GIVEN TEXT:
BEGIN
The dream came during a time when I was still disconnected from my body, my femininity, and my intuition. I dreamt about this baby during a very stressful time of my life when my brother nearly died & was hospitalized. The events that lead up to this dream involved me trusting myself fully and listening to my intuition for the first time since I was a child. I had put away my empathic intuitive side early on. My brothers' near death experience helped me realize myself, as trusting my senses ultimately saved his life. Then entered Maya.

 

When I was pregnant with her this dream came back to me. I knew inherently that I would not birth her within the allopathic system and that it would be on my terms. That dream gave me confidence and connection to the birth process. The knowing I had was that if I could trust my intuition & my primal senses to help save my brother then why wouldn't I birth in a place where those senses were given space to be present & trusted?

 

 

9 Reasons For Choosing FreeBirth

1. My own birth. My mom had epilepsy and I was sitting breech in July of 1985. The plan was for me to come into the world via cesarean. So my mom went into labor around 41 weeks. They prepped her for surgery, gave her a spinal epidural to numb her & began. The epidural didn’t work. She felt most of the beginning of surgery. Even when she was screaming & telling the doctor she was feeling the pain, he didn't believe her. After a minute he realized she was feeling everything & had her put under. My mother was unconscious when I was born. I didn't meet my mom for some time until she came around. It was a pretty traumatic experience for both of us. I have felt that I've brought this experience into my life. I have had a distaste for authority and the allopathic system since I was a child. I have to believe that my trauma in birth was a huge factor in the mistrust, given how sensitive and empathic I am.
END
WHAT YOU ARE ASKED TO DO: Write out the part of the text about freebirth starting with "The dream came" and going on through "Then entered Maya.", word for word. The rows that come next are separate material, unrelated to the text about freebirth.

[Collected data]
BEGIN
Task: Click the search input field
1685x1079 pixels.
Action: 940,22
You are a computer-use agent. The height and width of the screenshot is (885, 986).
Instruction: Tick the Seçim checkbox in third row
END
RESPONSE AREA:
The dream came during a time when I was still disconnected from my body, my femininity, and my intuition. I dreamt about this baby during a very stressful time of my life when my brother nearly died & was hospitalized. The events that lead up to this dream involved me trusting myself fully and listening to my intuition for the first time since I was a child. I had put away my empathic intuitive side early on. My brothers' near death experience helped me realize myself, as trusting my senses ultimately saved his life. Then entered Maya.